See
also: List of Economic Topics 
Aggregation
of individual demand to total, or market, demand
microeconomics
The
demand for various commodities by individuals is generally thought of as the outcome
of a utility-maximizing process. The interpretation of this relationship between
price and quantity demanded of a given good is that, given all the other goods
and constraints, this set of choices is that one which makes the consumer happiest.
Aggregate,
or market, demand curves represent the sum of these individual demand curves.
An important question is whether market demand curves can also be thought of as
being generated by a utility-maximization process. Does the aggregated demand
curve show how to optimise the total utility (happiness) of society? Does it show
how to optimise something else? The answer to these questions is no; market demand
curves generally have no utility interpretation.
Moreover,
even if market demand curves could mathematically be rationalized by a utility
function; they still cannot be economically rationalized as generating an overall
welfare index. There are several reasons for this
Each
person's individual total utility gleaned from purchases depends on the size of
her budget, but the distribution of wealth (and thus her budget) is a separate
(free) variable in the aggregation. In other words, changing the distribution
of wealth (such as giving needy people more resources) will produce a different
total for society's utility.
Each person's demand curve is a function of her
budget, so that if the distribution of wealth changes (by changing the distribution
of prices and thus salaries, and so on), all of the individual demand curves change.

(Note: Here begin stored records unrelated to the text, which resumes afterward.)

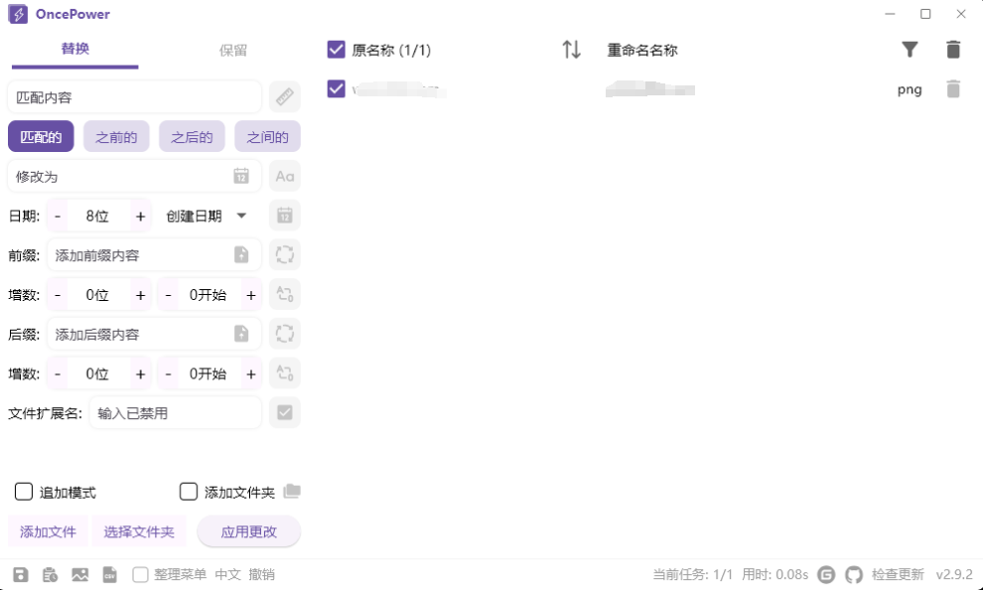Click the suffix numbering icon
Screen dimensions: 983x590
(285, 373)
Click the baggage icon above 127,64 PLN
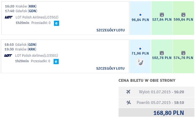This screenshot has width=195, height=118. 162,15
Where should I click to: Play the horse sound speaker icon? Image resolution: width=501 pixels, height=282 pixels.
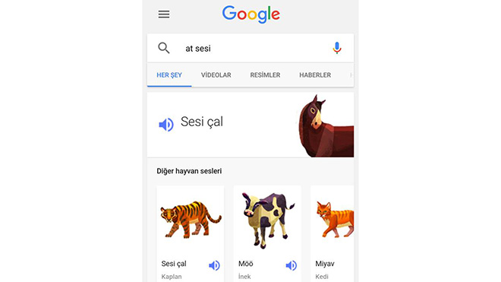pyautogui.click(x=166, y=125)
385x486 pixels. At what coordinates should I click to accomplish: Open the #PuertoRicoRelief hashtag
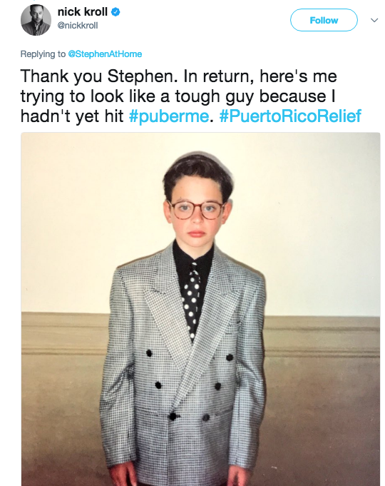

The aggregate effect of such a change is not simple unless all the consumers have
wealth-independent consumption patterns --- that is, unless the pauper and the
billionaire spend the same fraction of their budgets on each item.
Markets
cannot be claimed to select an optimum in the sense of the greatest total utility
of society; indeed, there is not even general agreement on how total utility should
be defined. However, under strictly competitive conditions, market outcomes do
represent a Pareto optimum.
It
has been known since at least 1953 (Gorman, W.M., Community Preference Fields,
Econometrica, 21: 63-80) and 1982 (Shafer, W. and Sonnenschein, H., Market demand
and excess demand functions, in K. J. Arrow and M. D. Intriligator (eds), Handbook
of Mathematical Economics (Vol. II), North-Holland, Amsterdam) that no reasonable
assumptions can circumvent these problems.